Though Apatow’s movies and their imitators have regularly revolved around how men can assert themselves, This Is 40 is a movie where this idea is constantly undermined. Where Rudd’s character attempts to stay in a routine, failing to react and adjust and make amends, Mann’s rejects complacency, building not towards financial or cultural capital—as Rudd puts stock in (and fails in growing)—but a personal improvement, though the feasibility of even this is called into question. Some of the comedy of recognition of This Is 40 is in the characters themselves – they are self-aware, and call each other out, and at one point make a list of resolutions. But no matter the reminder of “choose to be happy,” words can’t cut through masks – Apatow’s listing of Cassavettes as an influence on this film is tenuous at the best of times, but it’s possible that through an unintention, by simply reimposing a kind of reality of situation, the natural fronts and breaks that defined Cassavettes’ emotional realism comes through in places. Apatow does two things that stand out: he shows these characters at their lying, childish, hateful, self-centred worst, and then asks for acceptance all the same. Within the film, Rudd and Mann throw off lines like “it’s not our fault” and “it’s them not us” – a willful blindness as a way to momentary peace, exclusion as way to election, while outside, we are able to see through their statements, comparing them to what’s been done before. For some incompatibility remains – Mann in the middle of one argument delivers a line that suggests she was, and could have been, fine on her own, and the question (here, and throughout) is how much of this is an argument strategy, and how true a representation it is. In the variety of relations This Is 40 displays (work, home, friends, strangers) there is the appearance of different appearances for different people – then which is the best, or true, or internally consistent person underneath, and is that the one the film ends on? This is not necessarily what Apatow intends to show, but this is, if anything, a carefully observed movie, and what comes out of that is more than what is said.

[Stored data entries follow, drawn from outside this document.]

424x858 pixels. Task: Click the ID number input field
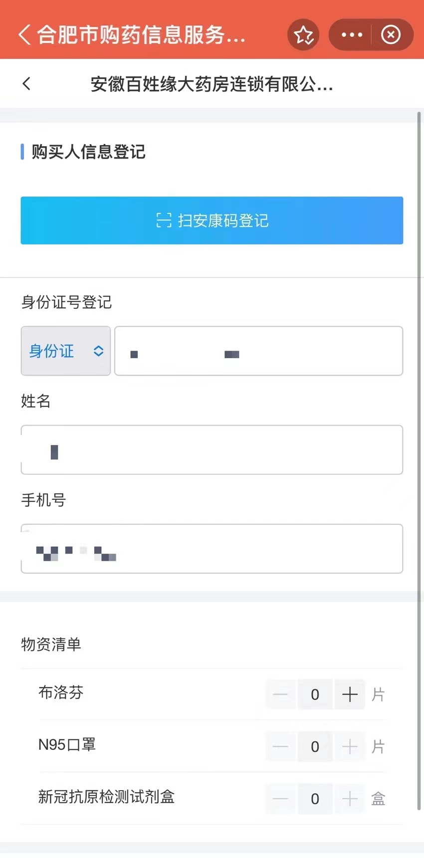click(x=258, y=351)
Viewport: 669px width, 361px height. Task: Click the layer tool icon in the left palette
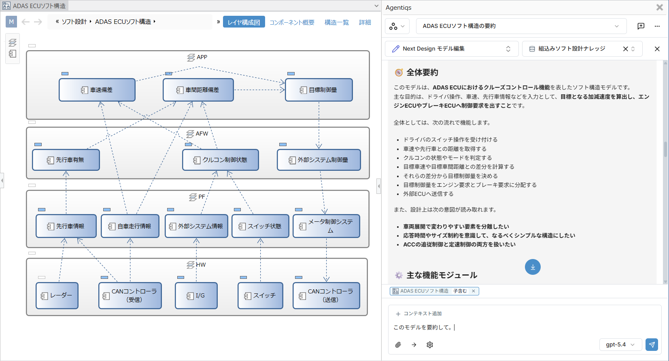[13, 42]
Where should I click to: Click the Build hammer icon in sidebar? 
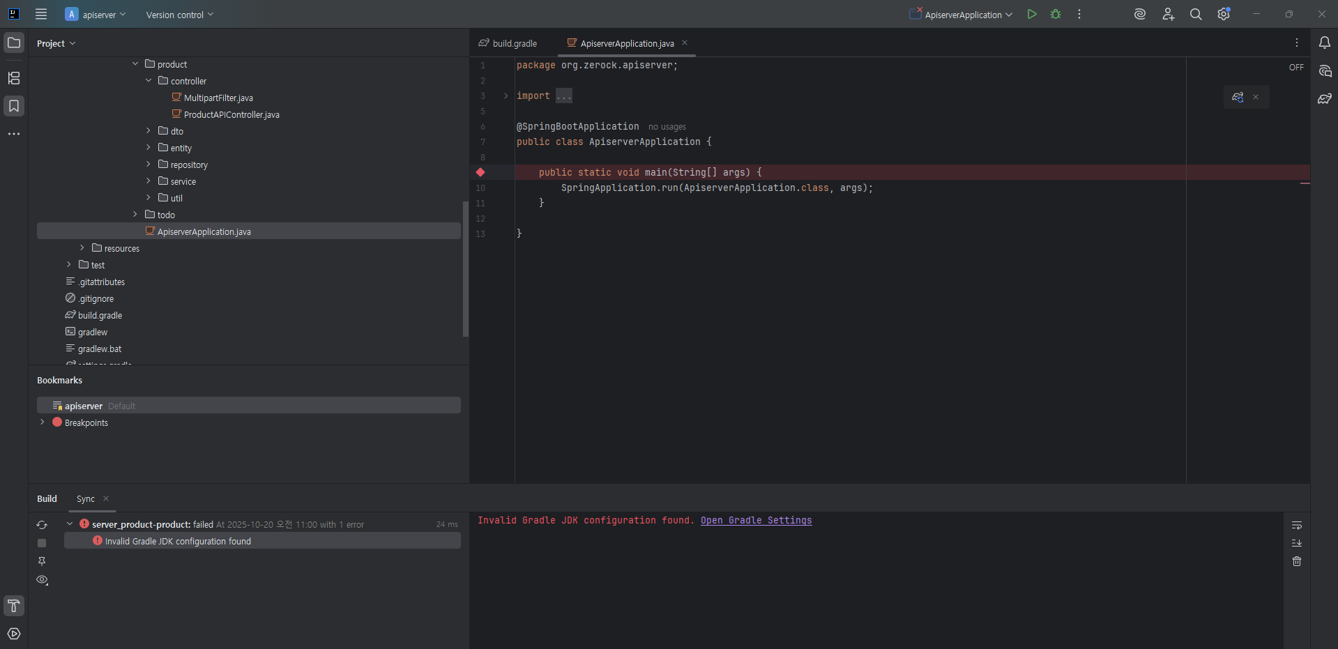click(x=14, y=606)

The most noticeable organizing principle, imbalanced division of This Is 40 is its music. Setting up a split between fun but foolish music and real, lived-in artistry, Mann and Rudd sit on either side of the poptimist/rockist argument, with neither side seemingly willing to even try to listen to the other. Apatow, strangely enough, doesn’t even try to hide the side he takes, as aside from a single scene in a club, the soundtrack of This Is 40 is entirely made up of acoustic, “authentic” songs that, as Mann’s character says, “don’t make people happy,” and according to Rudd’s, are “art that will stand the test of time.” It might seem inconsistent, or an act of giving in, that Mann at the end of the movie, says she likes the song, played sitting down with acoustic guitar and stool, her husband has brought her to. But, like the rest of Mann’s performance, there is a resistance to any neatness in the script (and the rhyming towards the end does deserve that word), an assertiveness Apatow and his male lead lacks, that, like the idea behind pop utopianism, does not exclude, but searches for affirmation in the most unlikeliest of categories. In this separation, there is perhaps the reality of the distance between people, but with that comes the reality of connection – it’s unideal, unalterable, but better, in its own, imperfect, post-romantic way.